Entouré d’amies lectrices comme Maria Casarès et Paule Thévenin, on y entend Artaud qui exulte, explose, sussure… Cris, tapotis de xylophone, hurlements, il s’en donne à cœur joie dans une liberté totale. Ce texte qui sera plus tard publié dans la collection poésie de Gallimard dévoile à la quatorzième minute une envolée lyrique et spasmodique qui contient en quelques vers six fois le mot «merde». Ce mot n’est bien sûr pas sans fondement puisque le poète électrique met en avant la difficulté de vivre dans son «Corps-tombeau», victime de ses secrétions, esclave de ses jus. Il prouve avec ce bref texte combien l’homme serait libre sans tous ces organes qui lui plombent l’existence… Autrement dit, la liberté ne peut se vivre que débarrassée de ses fonctions physiologiques.
L’angoisse se niche dans le ventre, siège des matières naturelles et des tensions existentielles. «C’est devenu ça ma vie» est une somme de lettres désespérées que le poète jurassien Francis Giauque envoie à son éditeur Hughes Richard qui les publiera en 1987. Les missives s’étirant de 1957 à 1963 sont autant de douleurs et d’appels à l’aide au gré desquelles l’auteur totalement démuni, ravagé par les angoisses, erre à la recherche de boulot et d’appart entre Genève et Lausanne… Véhicule du désespoir, sorte de wagonnet brinquebalant, le mot «merde» y a sa place de choix, – au nombre de six – mais cette fois-ci contrairement à la véhémence d’Artaud, de façon drolatique, comme un ami un peu revêche, une flèche qu’on prend en plein foie. Dans ce court texte de moins de cent pages, ce mot posé avec une honnêteté proche de la naïveté donne à l’œuvre palpitante cette grandeur des choses qui arrivent au bon moment.

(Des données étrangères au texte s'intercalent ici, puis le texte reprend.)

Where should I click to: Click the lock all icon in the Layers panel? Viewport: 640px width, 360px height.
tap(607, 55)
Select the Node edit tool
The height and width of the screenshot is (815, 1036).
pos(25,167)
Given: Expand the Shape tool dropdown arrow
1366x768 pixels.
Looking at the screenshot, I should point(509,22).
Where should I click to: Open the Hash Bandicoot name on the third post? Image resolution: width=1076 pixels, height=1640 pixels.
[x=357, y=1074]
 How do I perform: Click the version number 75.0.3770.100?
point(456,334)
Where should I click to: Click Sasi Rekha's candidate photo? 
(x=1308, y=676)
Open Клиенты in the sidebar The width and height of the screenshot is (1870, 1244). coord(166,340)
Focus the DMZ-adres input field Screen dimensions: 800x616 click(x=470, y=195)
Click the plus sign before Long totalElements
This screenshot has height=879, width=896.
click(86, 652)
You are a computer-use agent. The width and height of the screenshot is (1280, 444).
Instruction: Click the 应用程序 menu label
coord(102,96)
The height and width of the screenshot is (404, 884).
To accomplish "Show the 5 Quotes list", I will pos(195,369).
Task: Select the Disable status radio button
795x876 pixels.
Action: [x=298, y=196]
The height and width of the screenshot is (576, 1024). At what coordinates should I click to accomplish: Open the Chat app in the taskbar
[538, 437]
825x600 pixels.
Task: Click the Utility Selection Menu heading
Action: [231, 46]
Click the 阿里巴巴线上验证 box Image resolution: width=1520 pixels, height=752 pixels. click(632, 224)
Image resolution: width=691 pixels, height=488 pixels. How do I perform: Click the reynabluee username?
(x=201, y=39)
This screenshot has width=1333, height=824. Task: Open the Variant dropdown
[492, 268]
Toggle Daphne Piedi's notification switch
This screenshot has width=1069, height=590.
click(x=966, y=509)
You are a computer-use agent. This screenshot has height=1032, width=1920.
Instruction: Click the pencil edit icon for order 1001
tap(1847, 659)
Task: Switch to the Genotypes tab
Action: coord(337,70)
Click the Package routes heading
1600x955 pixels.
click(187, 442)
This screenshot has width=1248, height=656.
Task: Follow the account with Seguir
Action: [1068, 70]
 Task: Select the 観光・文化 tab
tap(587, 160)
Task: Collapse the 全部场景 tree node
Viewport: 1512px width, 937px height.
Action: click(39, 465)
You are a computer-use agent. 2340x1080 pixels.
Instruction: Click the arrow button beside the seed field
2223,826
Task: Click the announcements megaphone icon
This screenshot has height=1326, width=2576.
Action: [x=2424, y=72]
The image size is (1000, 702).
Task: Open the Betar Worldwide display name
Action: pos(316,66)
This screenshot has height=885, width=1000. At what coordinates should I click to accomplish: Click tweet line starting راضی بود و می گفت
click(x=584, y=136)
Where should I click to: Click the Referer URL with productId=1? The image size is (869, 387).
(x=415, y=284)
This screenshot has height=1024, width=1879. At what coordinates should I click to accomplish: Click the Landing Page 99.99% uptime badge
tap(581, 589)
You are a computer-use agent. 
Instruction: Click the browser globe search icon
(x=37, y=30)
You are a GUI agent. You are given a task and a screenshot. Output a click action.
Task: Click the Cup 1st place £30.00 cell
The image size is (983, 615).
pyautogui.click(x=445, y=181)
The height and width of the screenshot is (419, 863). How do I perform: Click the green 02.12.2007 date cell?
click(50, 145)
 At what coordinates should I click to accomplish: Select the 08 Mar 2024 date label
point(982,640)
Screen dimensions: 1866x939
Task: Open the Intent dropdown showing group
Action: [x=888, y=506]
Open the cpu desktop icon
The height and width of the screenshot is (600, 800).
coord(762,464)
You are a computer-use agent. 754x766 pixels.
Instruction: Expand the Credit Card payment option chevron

Et ce bon moment finit toujours par arriver, surtout s’il provient d’un désir profond. Second court-métrage du film collectif Tokyo!, pris en sandwich fumant entre «Interior Design» de Michel Gondry et «Shaking Tokyo» de Bong Joon-ho, totalement à part, «Merde» de Léos Carax en 2008 nous prouve une fois de plus que le cinéaste imaginatif détonne au milieu de ses contemporains. Lâché à Tokyo dans le quartier de Shibuya, – où il est interdit de filmer! – le metteur en scène catapulte dans les venelles tokyoïtes un troll maléfique en habit vert barbouillé de brun, Denis Lavant, une créature aux ongles crochus et à l’œil de lait venue des tréfonds qui distille panique et meurtres. L’armée l’interroge et découvre une civilisation inconnue appelée «Merde», au babil étrange que seul Maître Voland pratique, avocat ésotérique incarné parfaitement par Jean-François Balmer.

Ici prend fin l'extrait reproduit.